Conway v. . Ice Co.

The complaint alleged that the defendant Oil and Ice Company emptied from its plant through a 90-foot pipe into an open ditch on the edge of the sidewalk of a city street hot scalding water, said ditch being uncovered, about 3 feet deep and about 2 feet wide, containing extremely hot water at a depth of from 12 to 24 inches, and that along the edge of the said ditch weeds, tall grass and vapor from said hot water and other obstructions obscured the sight of said ditch, whereby the plaintiff, a child 9 years of age, who sues by its next friend, fell into said ditch which was left negligently uncovered without sign, signals, lights, or other warnings, whereby the child was seriously injured, and that this was a nuisance which the defendant oil company had maintained for many years, and that the same was actionable negligence. The defendant Oil and Ice Company demurred upon the ground that the ditch was not on its premises, but on the edge of the street of the city, and that no cause of action is stated for that reason, and also on the further ground that it was not fixed with the duty of keeping down the grass and weeds along said ditch. The city did not join in the demurrer. *Page 659

The demurrer was properly overruled. If the defendant did turn loose a dangerous agency such as hot scalding water into an open ditch along the edge of the street, it was negligence not to safeguard it by a cover or using terra-cotta or iron tubing. It was no protection to this defendant that the city did not take steps to abate the nuisance or require that the hot water should be poured into a tube in said (578) ditch, or otherwise covered, as a protection to the public.
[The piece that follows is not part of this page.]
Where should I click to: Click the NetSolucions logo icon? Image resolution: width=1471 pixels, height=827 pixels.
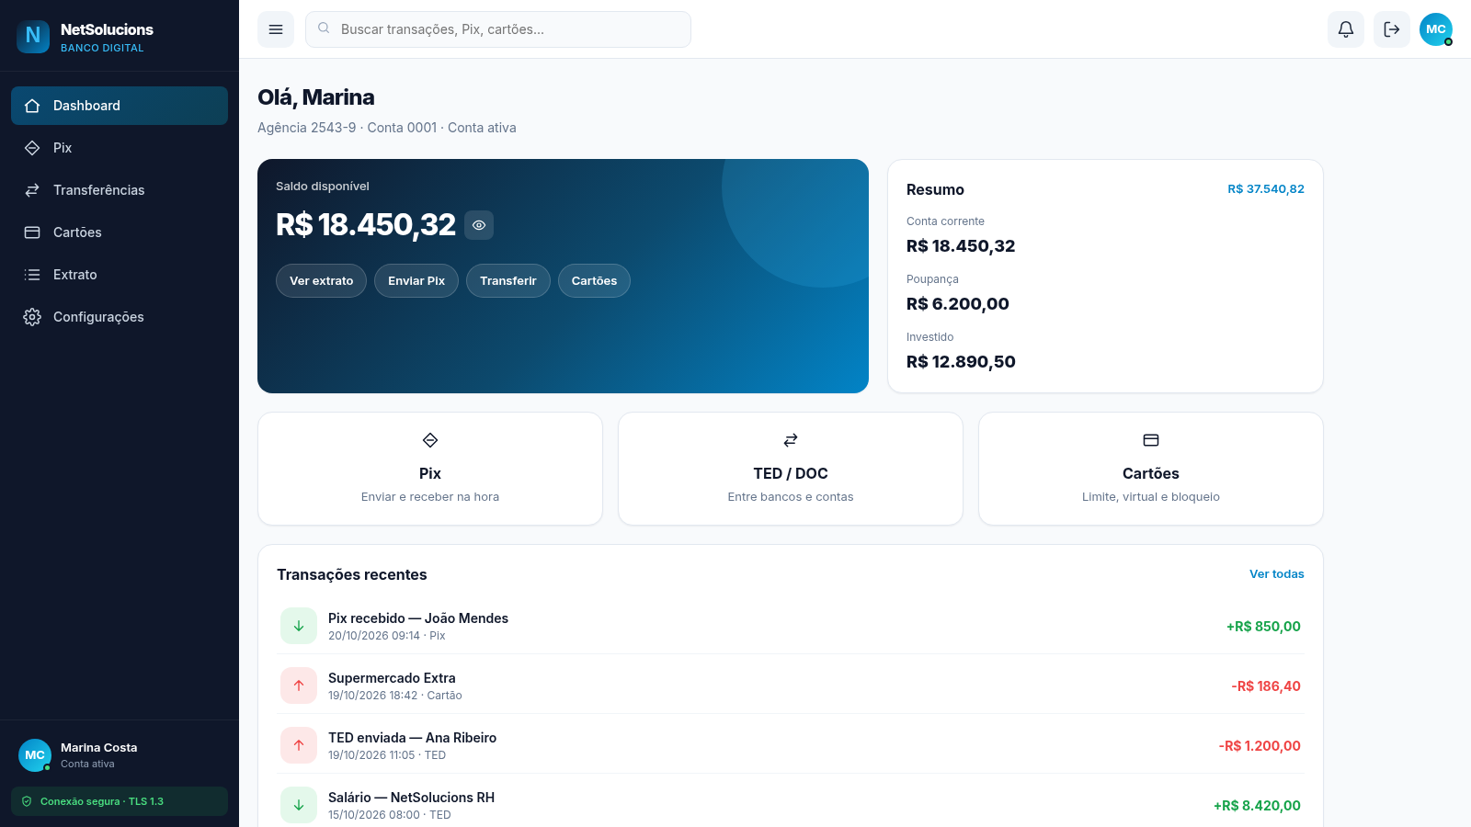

In Palmero v. Mfg. Co., 130 La. 833, 40 L.R.A. (N.S.), 671, a child of four years of age fell into a street gutter containing hot water which had flowed from the defendant's plant, and was painfully burned. It was held that the defendant was liable for damages, the Court saying: "On principle there is no difference between hot water and a dangerous machine left unguarded in a public place."

In Smith v. Electric Co. (Mass.), 15 L.R.A. (N.S.), 957, it was held that where the defendant turned steam into a sewer in such quantities that it enveloped a pedestrian on the sidewalk, whereby he became bewildered and was injured, the company was liable.

In Aurora v. Seidelman, 34 Ill. App. 285, a ditch had been dug in the street for the purpose of laying water pipes, and water had been run in to soften the dirt to make it settle more speedily, whereby the bank caved in, and no guard being stationed, it was held that the defendant was liable for the death of a child who was watching a frog in the ditch when the ground beneath gave way, which threw him into the ditch and fatally injured him.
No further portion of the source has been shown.